If that is the only reason, that is going to lead me to ask a lot of probing questions. It would be a red flag for me, but it is incredibly rare that something like that would be the only reason. Dying is a very complex process, and people’s thought processes during their own dying are equally complex. There are a lot of things that people think about during that time.

Dr Kaan: I echo Dr Spielvogel. It is common that among the lists of things that people mention as reasons, they may mention not wanting to be a burden on their families or not wanting to put their families through an onerous and prolonged dying process. Obviously, if that is the only thing that they are mentioning, it will definitely get them further discussion and exploration into what is going on and what other resources we can point them to, such as connecting them with social workers and available community resources for helping with caregiving.

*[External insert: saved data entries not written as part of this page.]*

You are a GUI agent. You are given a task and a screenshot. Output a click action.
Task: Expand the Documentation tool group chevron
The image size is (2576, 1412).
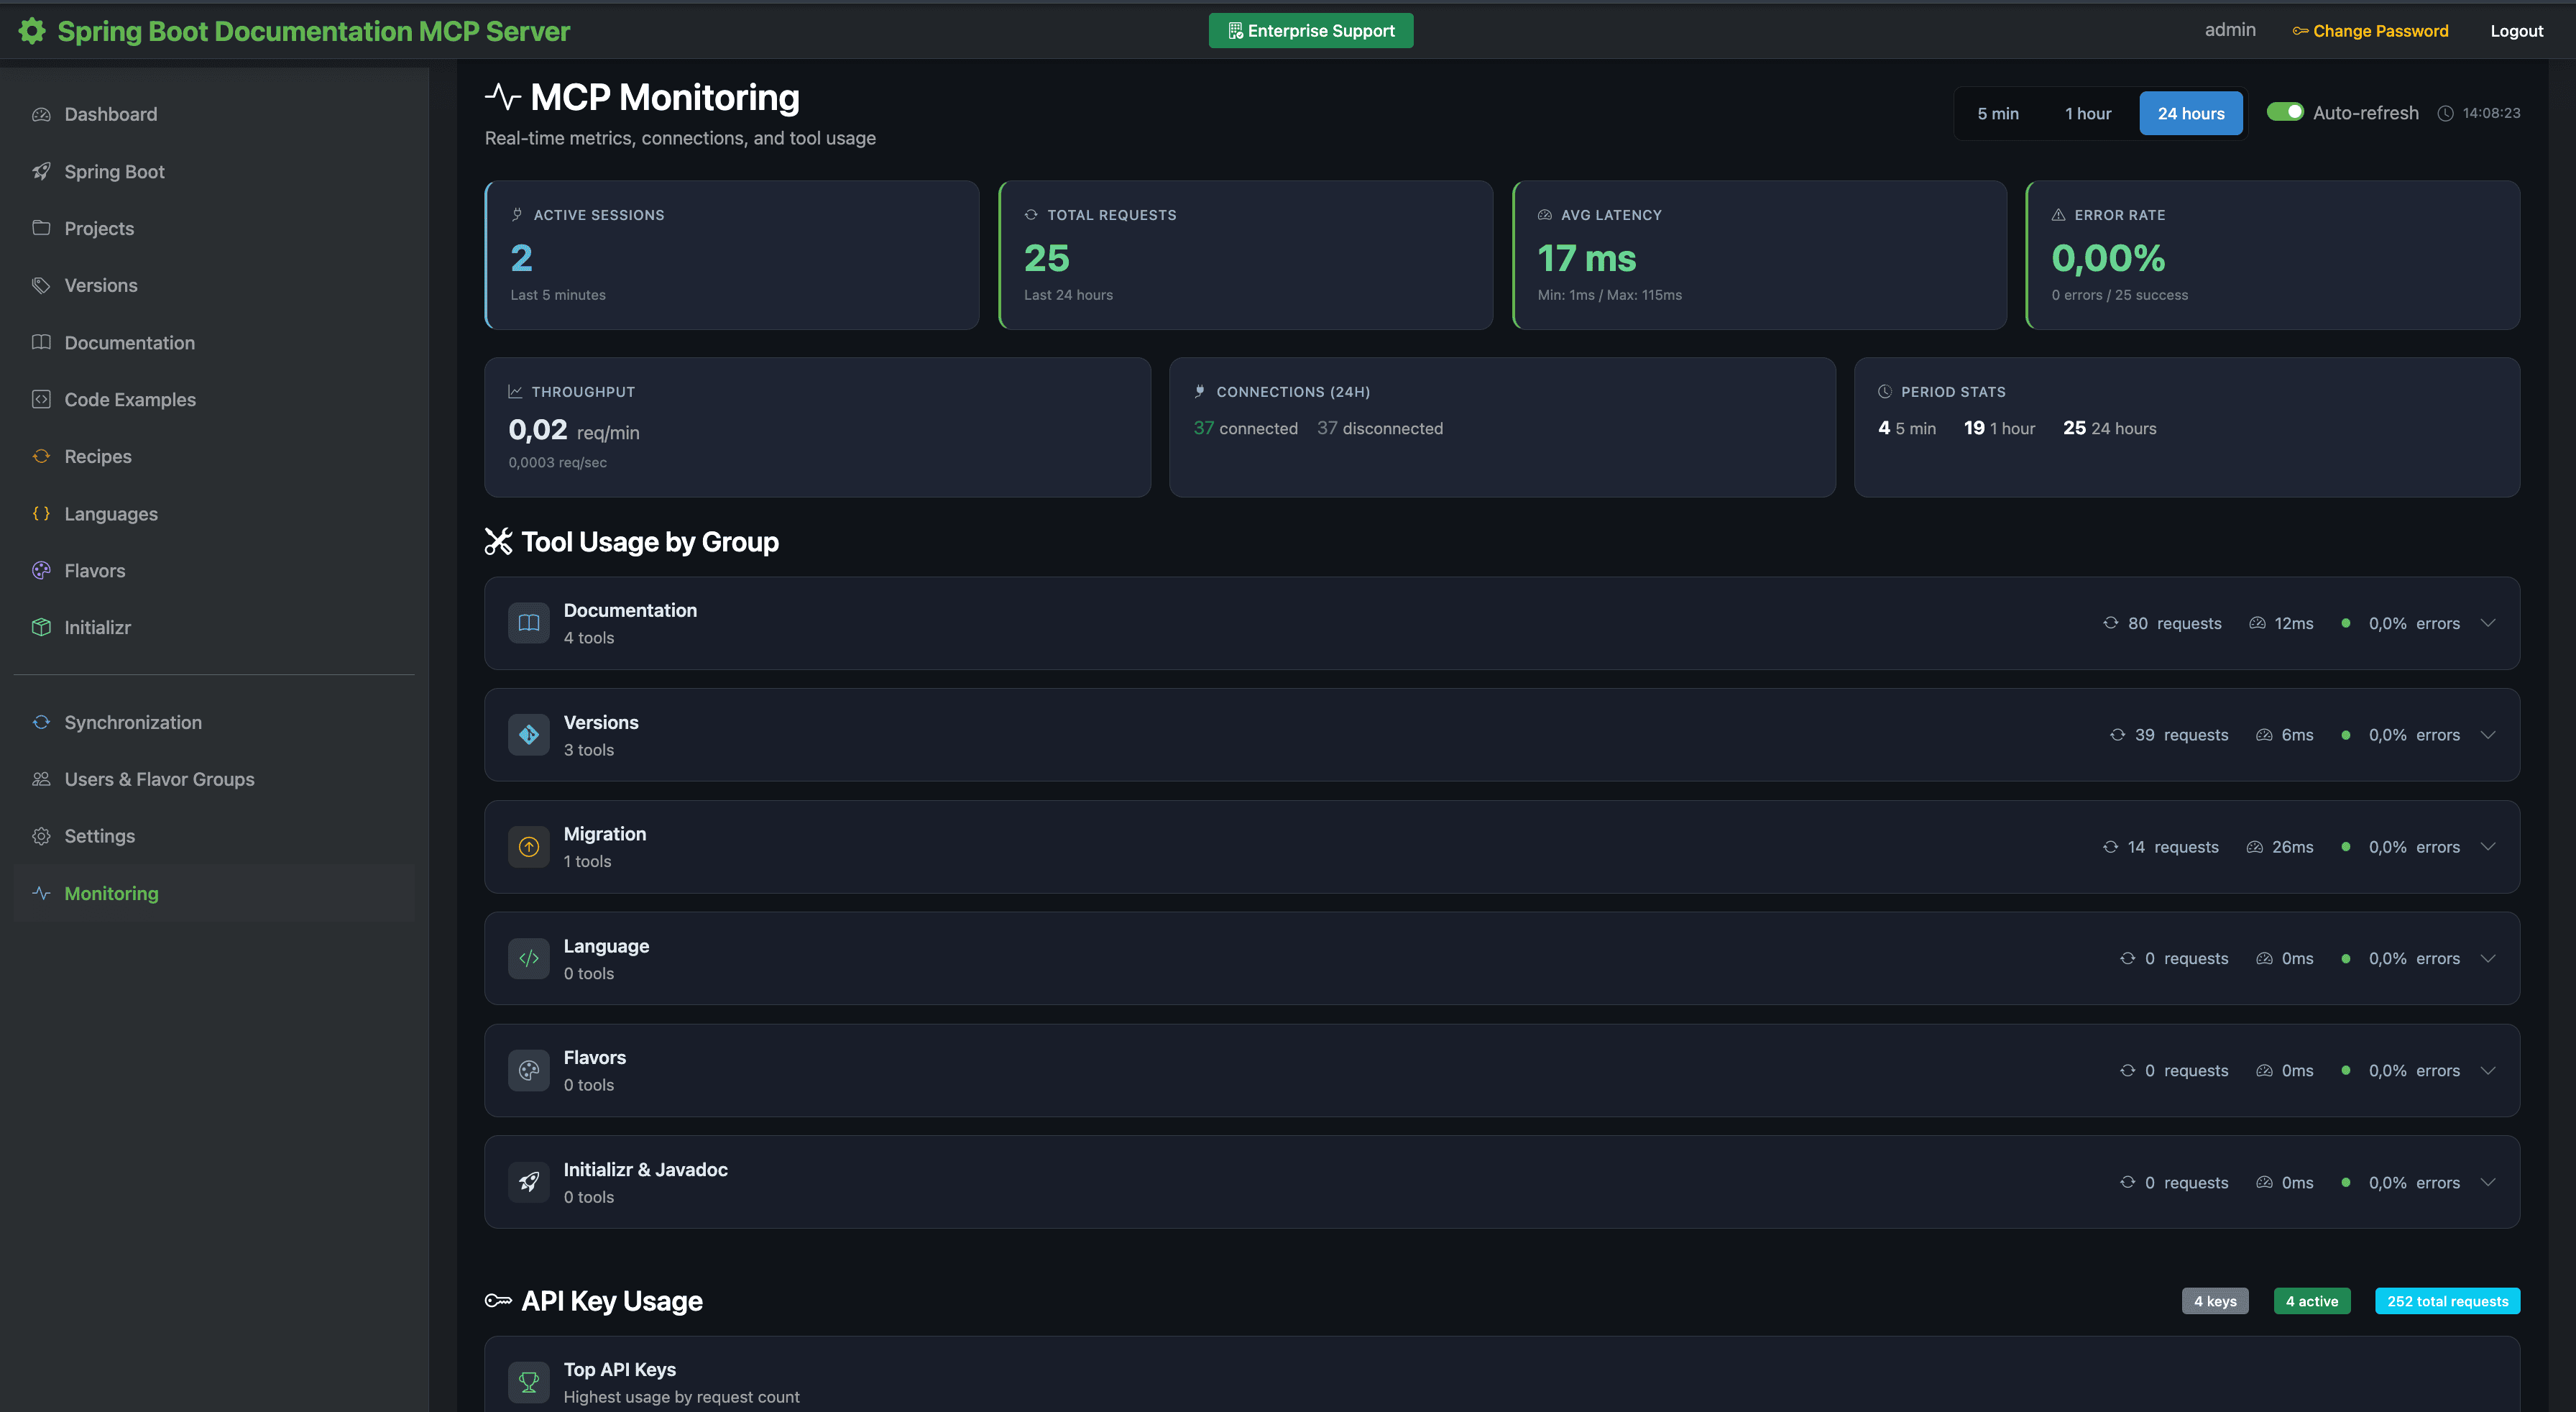click(2488, 623)
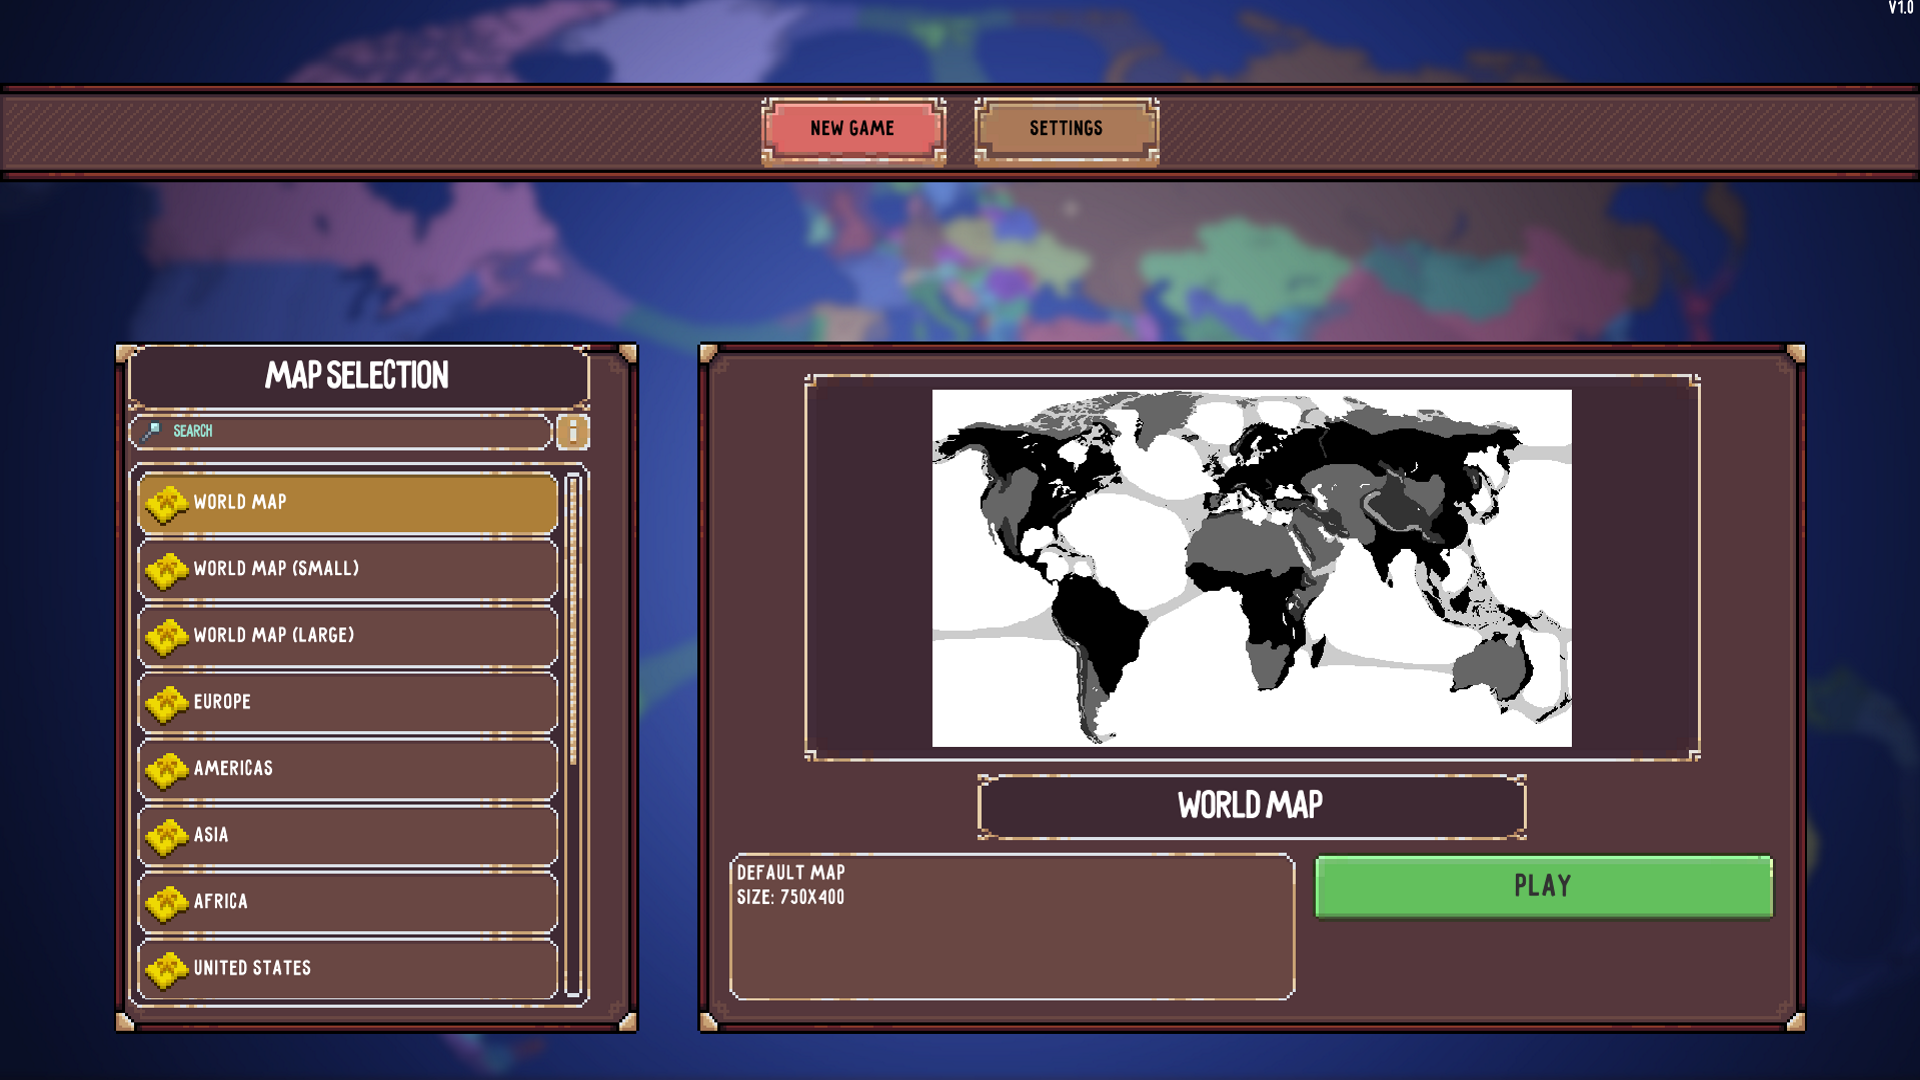
Task: Open the map info panel via the i icon
Action: (x=573, y=431)
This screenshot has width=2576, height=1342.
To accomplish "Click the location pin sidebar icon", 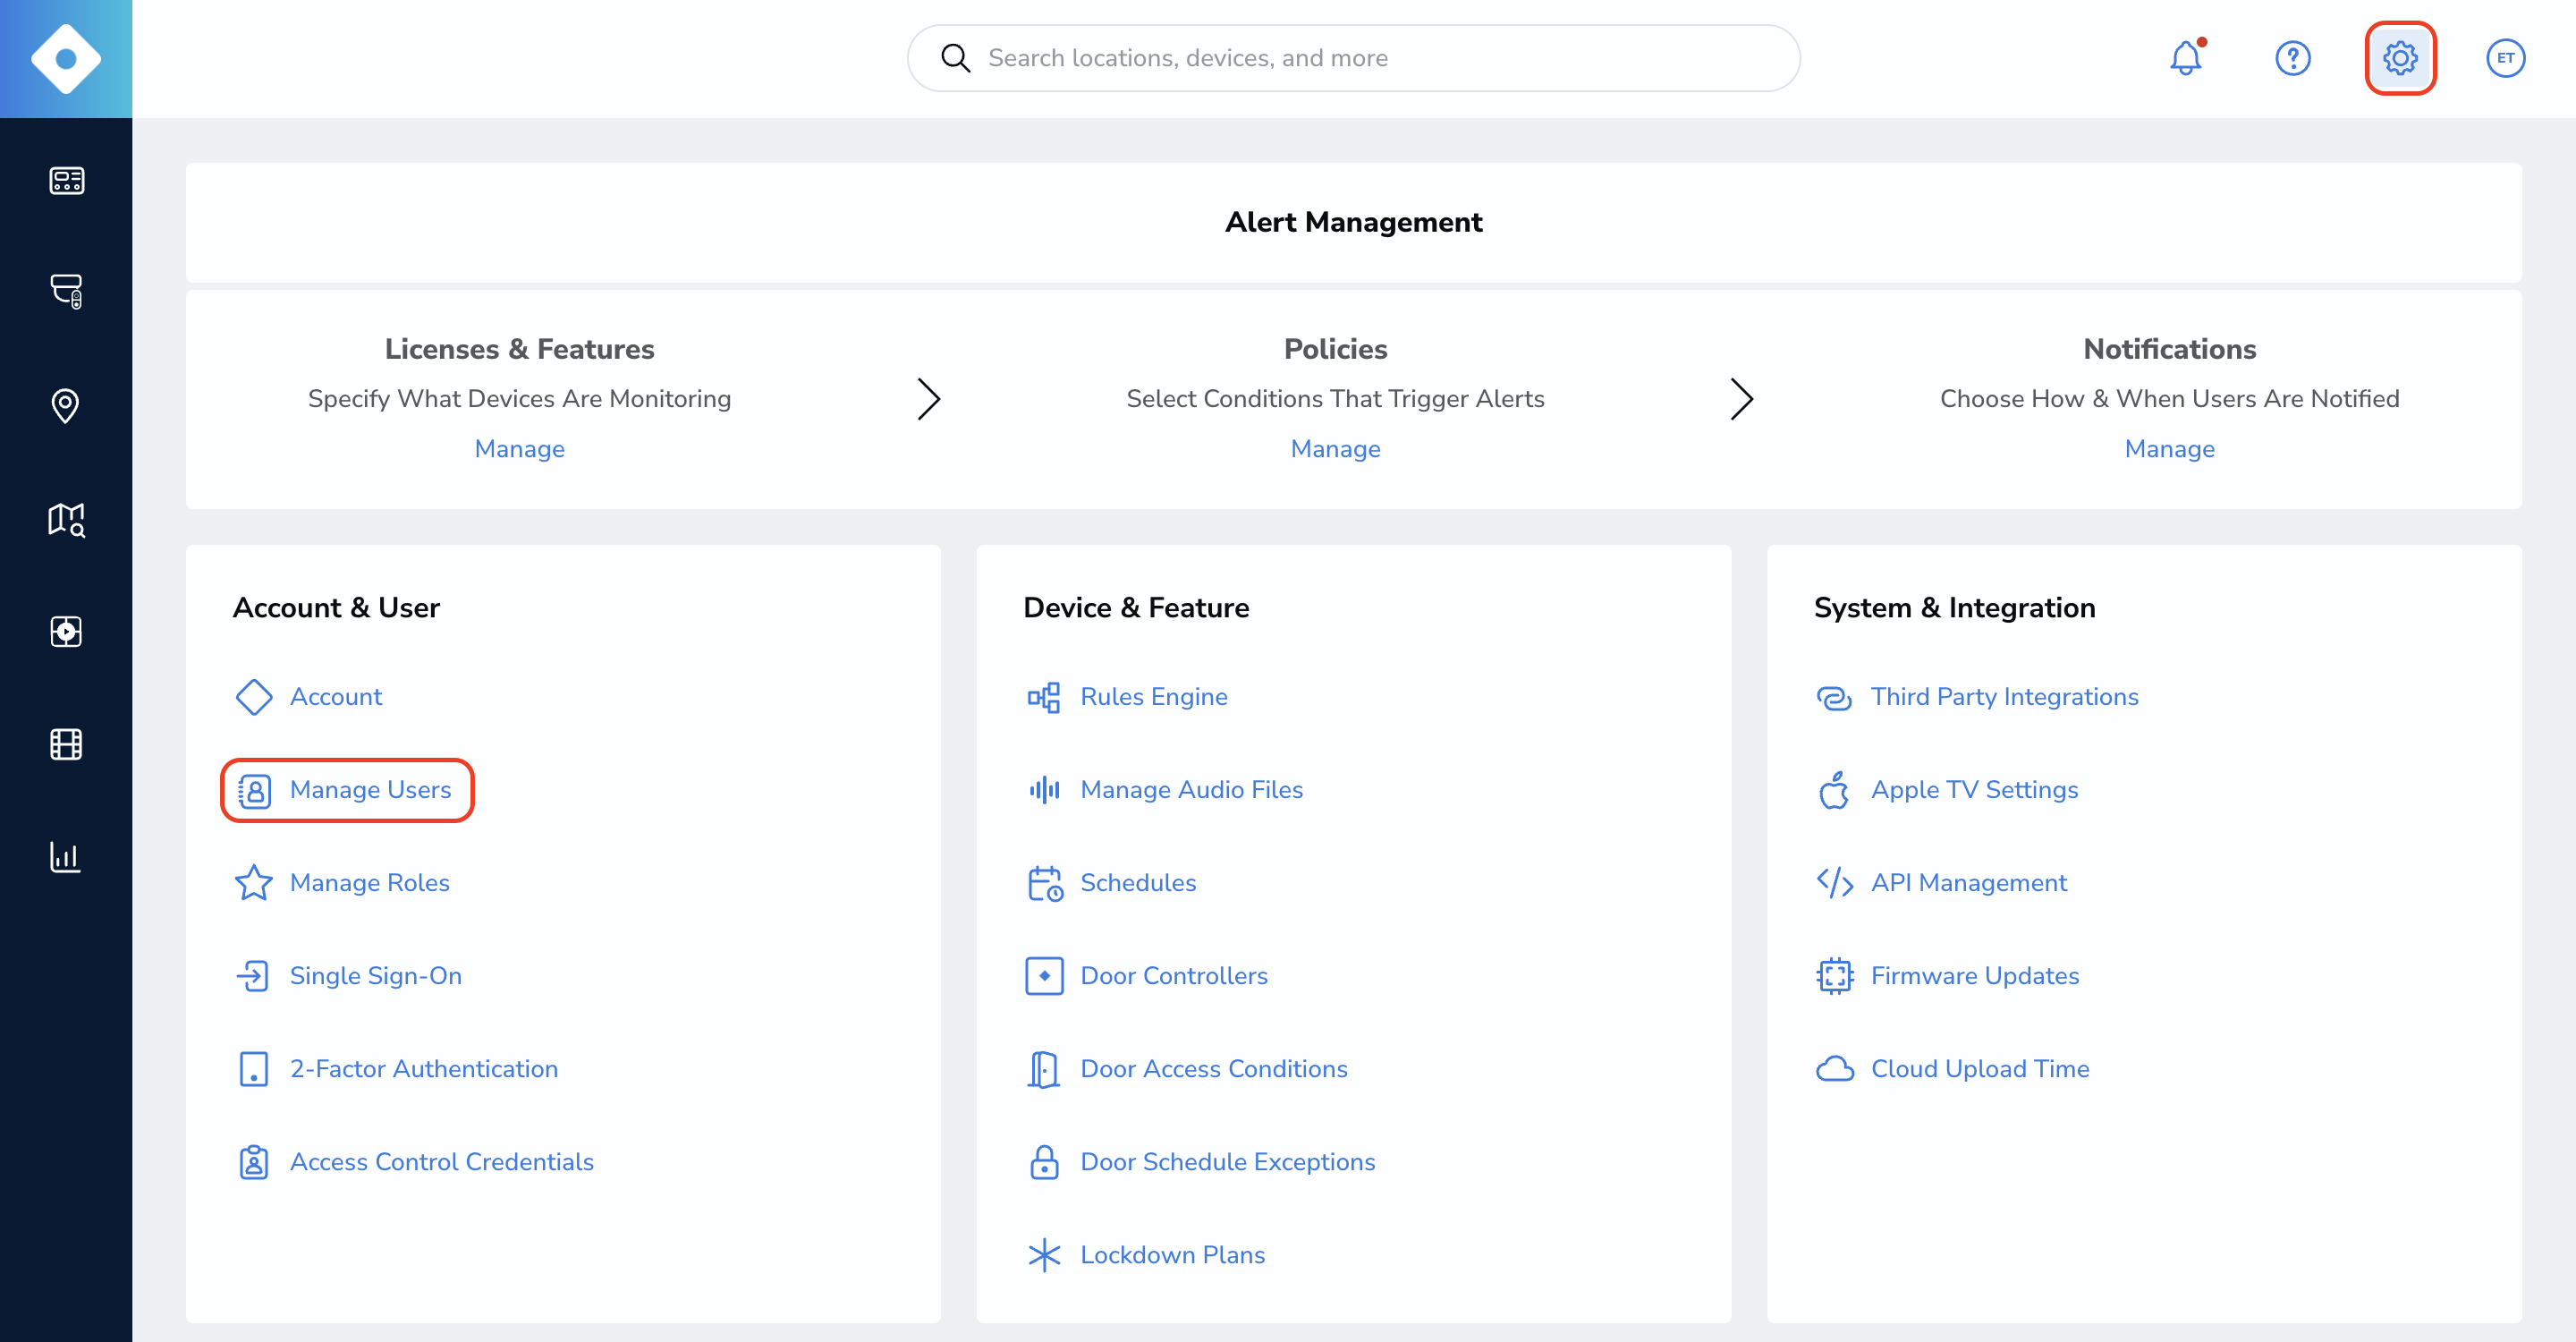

However, I hear most commonly that people’s desire to save their families from a prolonged dying process comes from lived experience, where they themselves went through the process with a loved one such as a mother or father: they were caregivers, sometimes for years, and felt that it was a burden on them, although they were happy to do so and it was loving. They have that lived experience and they are looking to save their family from what their experience was. I think it is common that people feel some element of that when they are in a situation where they require heavy caregiving.

I think it also goes back to autonomy. People who are in their right mind and have the capacity to make this decision should have the autonomy to have their reasons and their value systems respected, whether or not we share them or see it in the exact same way.